**Page text:**
..............................

# Made Atlas 6" Gibs



## Andrew R Stewart (Jan 1, 2020)

So after 40 years I finally got around to replacing my Atlas 6" Mk2's gibs. Of course they were the plastic ones and had cracked at the adjusting screw pockets recently when the carriage slide pried off it's ways under cutting forces (I was trying a QC tool post for the first time). I read up here and elsewhere and decided the first thing to do was to replace the gibs with a metal set and see if that improved my opinion of this lathe (which has always been a loosy goosy). I recently posted here in the For Sale sub forum my looking to buy some and wa5cab replied that he might have some soon. As is my nature I wanted them now so made a set from steel flat stock I had on hand and used my mill in a very cold garage. Got to use the mill's new DRO and make a few mistakes, had to start one over. On the test fit to the female ways found one gib rode high so back to the mill for a trim. Tomorrow I'll finish off the clean up of the rest and reassemble then report back. Andy


----------



## wa5cab (Jan 2, 2020)

Actually, at least on the 12", the plastic ones have no pockets as they come.  The reason that after years of use they look like they did is that the plastic, being soft, lets the gib screws sink into the plastic farther and farther.  And or course, in use that slight softness allows the compound and cross slide to move slightly in reaction to the cutting forces.  One thing that this will definitely do is to increase the number of spring passes that you have to make before change in actual diameter equals the dialed in movement.  For a long time, I used to wonder why if I dialed in 0.010", the diameter of the part only decreased by 0.017 or 0.018 unless I made several more passes without changing anything.

I'm having a hard time with your photo deciding but it looks like the top of the steel on is squared off.  Top and bottom should be at 30 deg. to front and rear.

If anyone else wants to make their own instead of buying them, the cleaned up factory drawings are in Downloads.


----------



## Andrew R Stewart (Jan 2, 2020)

I should have taken a shot of the milling steps but once you get going it's hard to refocus sometimes I'll take a few as I reassemble things. The gibs long edge faces are at 30*/60* WRT the flat faces, ends are slightly chamfered. Interesting tidbit about the plastic ones not having pockets when new. Now I wonder if my made ones will be an issue. 

I still want to purchase a properly made set. Much of what I do with my tooling is for my needs and just fun to do and learn a few things along the  way. Andy


----------



## markba633csi (Jan 2, 2020)

Hi Andy- I made a brass gib for my Mk2 compound and it makes a very smooth sliding gib.  I found that 3/8" x 1/8" stock works perfect, and by using a thin spacer piece in the vise under the stock you can cut one side then flip and cut the other side (provided your mill head can nod-looks like yours can)
Mark


----------



## wa5cab (Jan 2, 2020)

Andrew, as I mentioned earlier, the OEM drawings are in Downloads.


----------



## Andrew R Stewart (Jan 2, 2020)

I've reassembled the lathe slides and did a too quick test facing. Interesting results.

..............................

**Written request:** In the forum thread on homemade Atlas lathe gibs, what stock size does markba633csi say works perfectly for a brass gib?

**Source excerpt:**
..............................

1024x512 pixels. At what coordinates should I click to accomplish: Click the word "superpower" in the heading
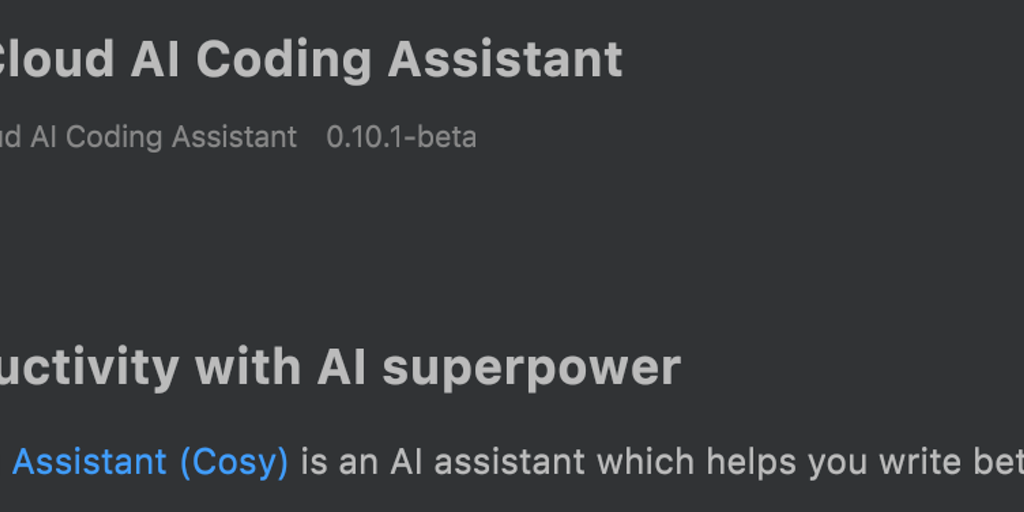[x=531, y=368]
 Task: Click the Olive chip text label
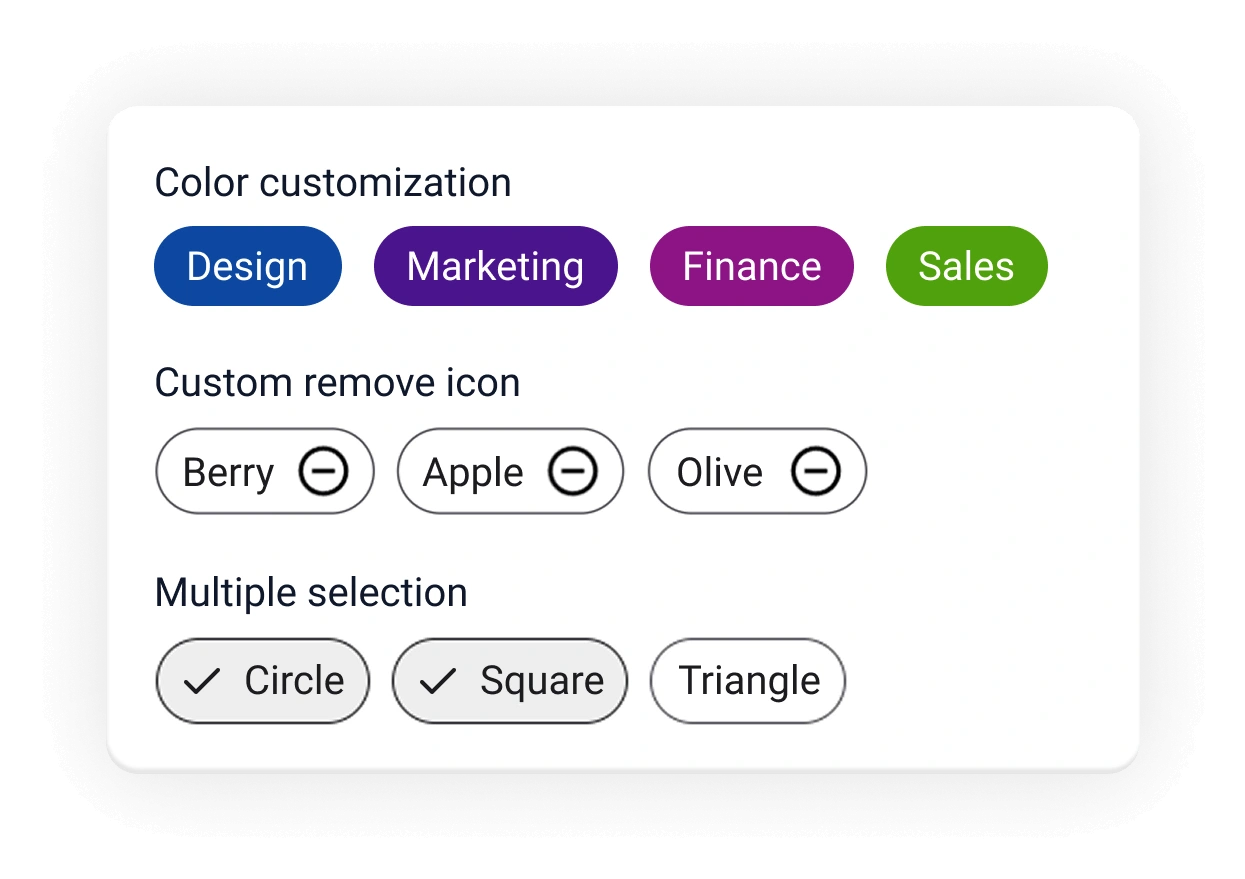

..............................

**Solution to this task:** 3/8" x 1/8" stock.